When the people heard this, they were cut to the heart…
Perhaps one upside over these past several weeks is that you’ve had extra time to think and reflect. It could also very well be that a downside over these past several weeks is that you’ve had extra time to think and reflect.
Let’s give ourselves permission to admit something. Busy, hectic lifestyles—moving from one activity to the next, checking one deadline off after another, constant motion, constant music on the car radio—busy, hectic lifestyles can be a big advantage in one respect. They can help keep at bay the things that haunt us. But when the frantic pace stops, when the rapid routine grinds to a halt, when the familiar distractions have vanished—suddenly I may be confronting some hard truths about myself. Hard truths I have managed to avoid until now.

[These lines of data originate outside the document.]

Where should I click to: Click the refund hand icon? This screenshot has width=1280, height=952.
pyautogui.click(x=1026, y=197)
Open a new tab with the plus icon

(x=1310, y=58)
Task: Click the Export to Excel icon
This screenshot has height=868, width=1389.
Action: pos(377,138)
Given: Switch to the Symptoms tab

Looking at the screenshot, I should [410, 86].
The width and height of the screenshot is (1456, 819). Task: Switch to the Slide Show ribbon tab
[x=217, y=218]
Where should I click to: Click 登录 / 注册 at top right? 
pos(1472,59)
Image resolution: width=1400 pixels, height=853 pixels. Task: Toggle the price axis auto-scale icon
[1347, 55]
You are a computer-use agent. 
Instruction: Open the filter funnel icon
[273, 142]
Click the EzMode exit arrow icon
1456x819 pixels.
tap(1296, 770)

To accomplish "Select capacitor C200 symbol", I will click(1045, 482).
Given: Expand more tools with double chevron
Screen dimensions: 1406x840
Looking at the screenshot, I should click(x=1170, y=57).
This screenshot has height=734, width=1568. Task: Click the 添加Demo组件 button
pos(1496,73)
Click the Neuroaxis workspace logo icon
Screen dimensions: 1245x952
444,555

Perhaps it’s an old regret from the past. Perhaps it’s the face and voice of someone I’ve disappointed. Perhaps it’s a sinful weakness in my life that’s been hiding in plain sight for a very long time. Whatever it is, such confrontation with truth can cut me to the heart. It can dissolve my excuses. It can pulverize my denials. And that’s good.
It’s good because God can use these difficult moments. Through them, he can remind me of what he says in his Word. He can remind me that my greatest need is not a frantic schedule. My greatest need is not a hectic lifestyle filled to bursting with enough distractions to keep me from ever thinking about my failures and regrets and the people I’ve let down.
My greatest need is Jesus. In my place, he lived a perfect, regret-free life. On my behalf, he carried my every failure to the cross. And to assure me that he has kept his promise to cover me in his forgiveness, Jesus has risen from the dead.
So, when that extra time comes to think and reflect, let it come. If there’s a confrontation with a hard truth that cuts me to the heart, that’s okay. It just reminds me all the more that real peace—and real life—is in Jesus Christ alone.
Lord Jesus, when certain truths about my life cut me to the heart, draw me to yourself all the more. Amen.